Stored data
►

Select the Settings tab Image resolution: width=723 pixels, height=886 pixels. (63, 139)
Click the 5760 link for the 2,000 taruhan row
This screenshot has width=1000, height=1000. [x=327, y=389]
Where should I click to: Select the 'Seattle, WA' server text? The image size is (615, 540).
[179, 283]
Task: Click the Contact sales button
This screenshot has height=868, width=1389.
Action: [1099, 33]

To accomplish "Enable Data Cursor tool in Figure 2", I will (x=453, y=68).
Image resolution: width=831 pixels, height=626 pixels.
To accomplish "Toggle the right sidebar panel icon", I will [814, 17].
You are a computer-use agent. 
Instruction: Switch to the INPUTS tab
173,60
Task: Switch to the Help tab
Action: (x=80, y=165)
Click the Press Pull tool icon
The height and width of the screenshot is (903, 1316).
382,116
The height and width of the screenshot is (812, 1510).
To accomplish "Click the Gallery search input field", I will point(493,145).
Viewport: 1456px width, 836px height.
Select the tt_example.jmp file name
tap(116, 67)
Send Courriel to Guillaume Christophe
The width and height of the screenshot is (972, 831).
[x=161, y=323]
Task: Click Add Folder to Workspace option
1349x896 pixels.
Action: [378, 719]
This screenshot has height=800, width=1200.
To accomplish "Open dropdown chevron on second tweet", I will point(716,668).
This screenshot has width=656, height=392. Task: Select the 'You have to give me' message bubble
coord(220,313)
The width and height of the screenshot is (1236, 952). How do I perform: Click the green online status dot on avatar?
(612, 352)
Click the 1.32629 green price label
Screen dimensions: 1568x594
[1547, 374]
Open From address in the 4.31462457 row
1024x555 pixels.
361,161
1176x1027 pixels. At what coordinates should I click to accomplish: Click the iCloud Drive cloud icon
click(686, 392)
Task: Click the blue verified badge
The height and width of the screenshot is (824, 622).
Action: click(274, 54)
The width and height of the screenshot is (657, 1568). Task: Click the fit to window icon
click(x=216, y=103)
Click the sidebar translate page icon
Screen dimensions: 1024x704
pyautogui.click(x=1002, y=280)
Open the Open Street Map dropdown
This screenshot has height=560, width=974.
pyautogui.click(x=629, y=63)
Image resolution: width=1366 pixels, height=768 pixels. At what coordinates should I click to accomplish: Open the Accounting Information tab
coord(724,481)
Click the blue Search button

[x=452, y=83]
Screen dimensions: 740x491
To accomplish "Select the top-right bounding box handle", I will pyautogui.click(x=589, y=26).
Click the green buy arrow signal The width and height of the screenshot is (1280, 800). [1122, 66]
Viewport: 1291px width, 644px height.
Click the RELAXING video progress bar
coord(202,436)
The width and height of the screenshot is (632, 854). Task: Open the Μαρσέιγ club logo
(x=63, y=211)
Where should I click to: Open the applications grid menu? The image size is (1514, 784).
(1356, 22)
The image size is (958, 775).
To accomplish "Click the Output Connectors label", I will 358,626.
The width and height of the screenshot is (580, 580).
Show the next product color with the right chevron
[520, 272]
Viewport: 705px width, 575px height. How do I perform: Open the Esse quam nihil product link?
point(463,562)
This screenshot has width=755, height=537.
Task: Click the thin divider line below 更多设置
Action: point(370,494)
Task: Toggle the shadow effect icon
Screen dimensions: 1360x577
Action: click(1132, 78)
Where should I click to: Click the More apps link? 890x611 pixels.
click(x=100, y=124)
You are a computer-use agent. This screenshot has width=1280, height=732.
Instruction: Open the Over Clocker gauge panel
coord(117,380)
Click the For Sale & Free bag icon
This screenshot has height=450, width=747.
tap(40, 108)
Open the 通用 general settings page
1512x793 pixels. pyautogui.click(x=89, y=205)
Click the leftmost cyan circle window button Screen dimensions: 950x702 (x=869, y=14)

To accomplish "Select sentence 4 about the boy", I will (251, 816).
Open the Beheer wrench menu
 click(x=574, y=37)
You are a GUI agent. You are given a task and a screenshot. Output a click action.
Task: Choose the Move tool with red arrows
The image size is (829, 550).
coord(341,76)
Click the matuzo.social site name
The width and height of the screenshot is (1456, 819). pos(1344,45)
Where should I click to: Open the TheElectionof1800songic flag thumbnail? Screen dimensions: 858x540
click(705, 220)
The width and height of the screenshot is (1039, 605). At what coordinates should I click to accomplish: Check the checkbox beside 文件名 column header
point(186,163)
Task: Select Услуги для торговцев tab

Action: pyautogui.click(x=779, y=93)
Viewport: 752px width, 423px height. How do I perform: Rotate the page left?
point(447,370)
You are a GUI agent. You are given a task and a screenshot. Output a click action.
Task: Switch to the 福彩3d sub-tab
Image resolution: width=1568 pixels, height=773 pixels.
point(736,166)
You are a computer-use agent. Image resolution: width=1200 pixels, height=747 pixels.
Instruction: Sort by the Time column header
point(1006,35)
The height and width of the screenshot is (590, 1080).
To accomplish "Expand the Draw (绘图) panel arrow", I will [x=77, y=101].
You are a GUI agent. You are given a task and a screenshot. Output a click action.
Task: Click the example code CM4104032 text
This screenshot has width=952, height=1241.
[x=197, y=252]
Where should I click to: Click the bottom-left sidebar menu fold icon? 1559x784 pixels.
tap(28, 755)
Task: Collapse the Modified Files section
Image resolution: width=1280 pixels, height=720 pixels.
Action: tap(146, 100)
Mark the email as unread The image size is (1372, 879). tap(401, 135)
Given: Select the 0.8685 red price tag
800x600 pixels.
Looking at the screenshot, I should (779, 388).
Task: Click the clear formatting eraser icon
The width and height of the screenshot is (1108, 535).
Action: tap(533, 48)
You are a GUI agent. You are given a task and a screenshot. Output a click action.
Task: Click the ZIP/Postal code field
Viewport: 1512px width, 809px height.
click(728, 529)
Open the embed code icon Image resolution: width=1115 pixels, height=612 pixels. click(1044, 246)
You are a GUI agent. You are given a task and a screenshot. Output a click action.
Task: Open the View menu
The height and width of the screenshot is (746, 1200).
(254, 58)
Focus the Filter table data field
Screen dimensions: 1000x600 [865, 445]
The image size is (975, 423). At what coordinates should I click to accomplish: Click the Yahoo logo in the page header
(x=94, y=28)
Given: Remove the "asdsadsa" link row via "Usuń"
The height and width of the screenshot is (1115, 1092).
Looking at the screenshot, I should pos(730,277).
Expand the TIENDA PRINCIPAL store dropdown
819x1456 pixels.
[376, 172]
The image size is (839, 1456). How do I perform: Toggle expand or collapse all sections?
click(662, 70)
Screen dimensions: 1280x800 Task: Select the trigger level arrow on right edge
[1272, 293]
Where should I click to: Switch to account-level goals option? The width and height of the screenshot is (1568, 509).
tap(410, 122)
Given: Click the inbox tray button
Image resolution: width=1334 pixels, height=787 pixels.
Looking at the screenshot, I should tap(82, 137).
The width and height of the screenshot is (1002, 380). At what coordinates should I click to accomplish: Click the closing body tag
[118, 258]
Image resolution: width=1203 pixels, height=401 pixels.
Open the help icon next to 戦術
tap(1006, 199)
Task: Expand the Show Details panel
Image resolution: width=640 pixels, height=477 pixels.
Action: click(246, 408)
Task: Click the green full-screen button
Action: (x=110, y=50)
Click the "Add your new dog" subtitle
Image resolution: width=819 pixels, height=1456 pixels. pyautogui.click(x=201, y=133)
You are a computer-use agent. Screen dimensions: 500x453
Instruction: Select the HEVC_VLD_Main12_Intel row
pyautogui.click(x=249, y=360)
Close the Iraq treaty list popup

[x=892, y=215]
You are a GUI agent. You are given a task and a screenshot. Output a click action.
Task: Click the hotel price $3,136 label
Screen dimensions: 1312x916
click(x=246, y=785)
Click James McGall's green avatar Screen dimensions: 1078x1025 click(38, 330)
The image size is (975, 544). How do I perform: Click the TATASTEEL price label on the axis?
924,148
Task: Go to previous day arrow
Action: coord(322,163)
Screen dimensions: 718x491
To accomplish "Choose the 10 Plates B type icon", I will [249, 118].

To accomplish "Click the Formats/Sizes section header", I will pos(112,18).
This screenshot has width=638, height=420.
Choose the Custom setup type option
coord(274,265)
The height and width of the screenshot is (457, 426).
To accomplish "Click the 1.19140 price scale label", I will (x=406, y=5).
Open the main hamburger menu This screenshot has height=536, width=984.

◄

**Your goal**
Lines from the beginning of the data above through the line containing "Image resolution: width=831" are to be returned exactly, and no others.

**Exercise result**
Select the Settings tab Image resolution: width=723 pixels, height=886 pixels. (63, 139)
Click the 5760 link for the 2,000 taruhan row
This screenshot has width=1000, height=1000. [x=327, y=389]
Where should I click to: Select the 'Seattle, WA' server text? The image size is (615, 540).
[179, 283]
Task: Click the Contact sales button
This screenshot has height=868, width=1389.
Action: [1099, 33]

To accomplish "Enable Data Cursor tool in Figure 2", I will (x=453, y=68).
Image resolution: width=831 pixels, height=626 pixels.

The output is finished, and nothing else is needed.